In the early weeks of the war, Britain was to send reinforcements to the overseas stations. Rear-Admiral Sir Christopher Cradock, commanding on the North America and West Indies stations, received the armoured cruisers
Suffolk, Berwick, Essex
and
Lancaster;
none was to take part in the cruiser war, but their sister ship
Monmouth
was. Detached to South America, she eventually joined the squadron Cradock was to form for anti-cruiser action. So did
Good Hope,
another armoured cruiser detached to him, into which, on 15 August, he shifted his flag. His final reinforcements were the old battleship
Canopus,
launched in 1896—its 12-inch guns were manned by elderly reservists, and its engine-room was supervised by a chief engineer who, as events would reveal, was mentally unfit for service—and the
Otranto,
an armed merchant cruiser. Armed merchant cruisers—to serve, with very mixed results, in both world wars—were liners or fast freighters, fitted with guns and crewed by naval officers and ratings, which admiralties expected to give useful service as convoy escorts or commerce raiders. In favourable circumstances some did; in others they proved deathtraps.
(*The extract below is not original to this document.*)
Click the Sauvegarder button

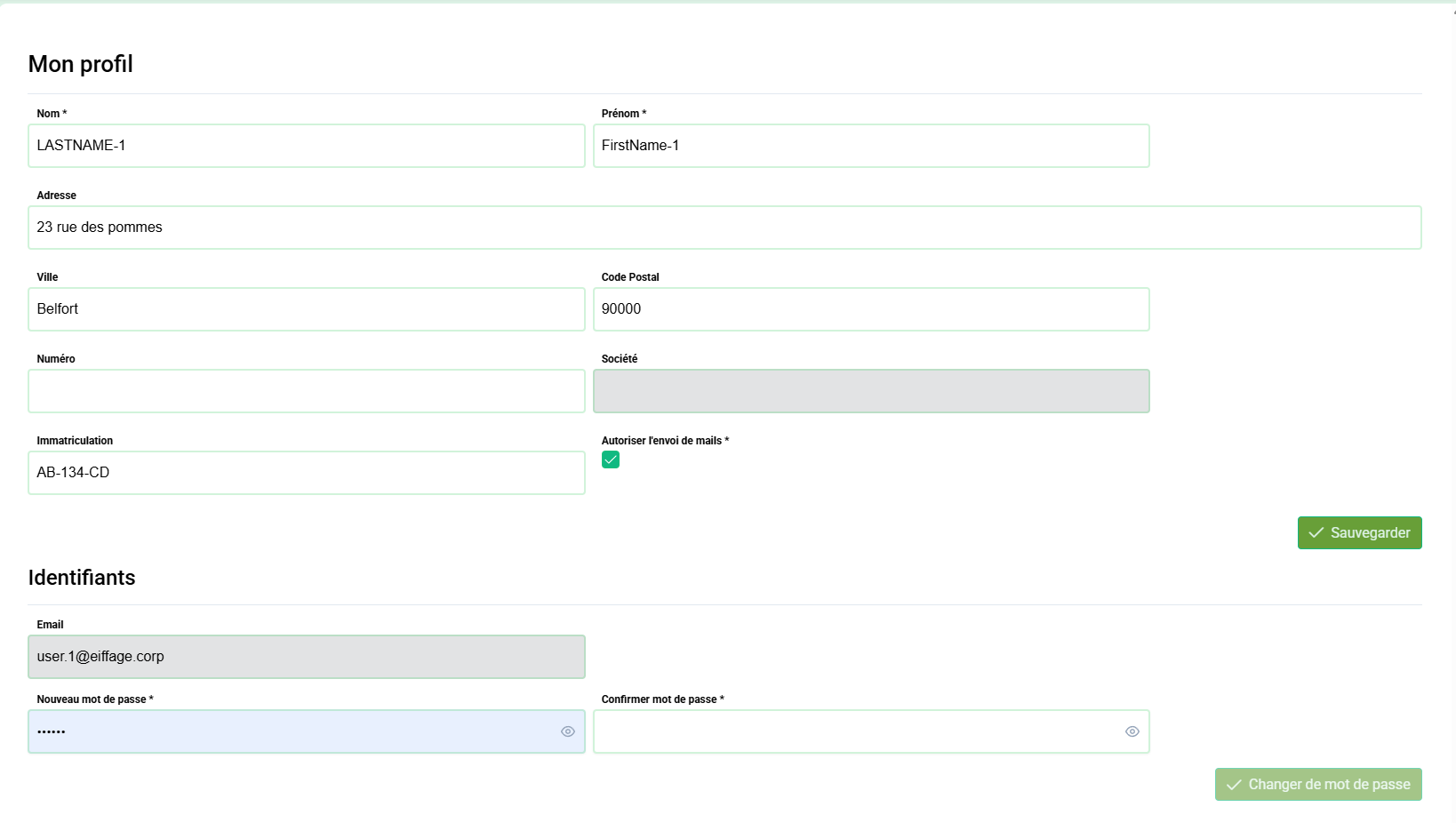(1359, 532)
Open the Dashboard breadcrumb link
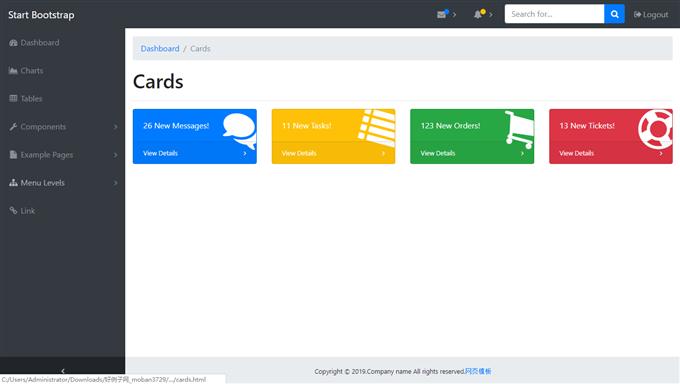Image resolution: width=680 pixels, height=384 pixels. [x=160, y=49]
The Germans had also commissioned armed merchant cruisers; indeed, to its merchant fleet of high-speed liners of such companies as Hamburg-Amerika and Norddeutsche-Lloyd belonged some of the fastest passenger ships in the world. At the outbreak most instantly took refuge in neutral ports, particularly in North and South America; but their captains, who frequently belonged, as many of their sailors did, to the German naval reserve, stood ready to join the German raiding force when opportunity offered. When guns and ammunition could be transferred to them, as was to happen, they became effective units in the commerce war.
Other elements in the commerce war were ships of the French, Russian and Japanese navies. France, with bases in Indo-China and the Pacific islands, had several cruisers and destroyers in Asiatic waters, including the
Dupleix
and
Montcalm;
Russia, not a serious Pacific naval power since its defeat in the Russo-Japanese War of 1904–5, nevertheless had one or two units deployed; Japan, which entered the war against Germany on 23 August, altered the balance of naval power in the Pacific to Germany’s disadvantage altogether. Japan, whose army had been trained by Germany, had no quarrel with the Kaiser’s empire at all. Its declaration of hostilities was narrowly selfish. It correctly anticipated that, by aligning itself with Britain and France, it was likely to acquire possession of the German island chains of the Marianas, Carolines and Bismarcks. It did so; in the short term, the adherence of Japan to the anti-German alliance was also of great importance in limiting the German cruiser threat. In the long term, Japan’s annexation of Germany’s central and south Pacific islands laid the basis for its successful aggression against the European and American Pacific empires in 1941–42. Rabaul, in particular, Germany’s main base in the Papuan archipelago, was to become Japan’s principal
place d’armes
in the struggle with the Americans and Australians for New Guinea and the Solomon Islands in 1942–43.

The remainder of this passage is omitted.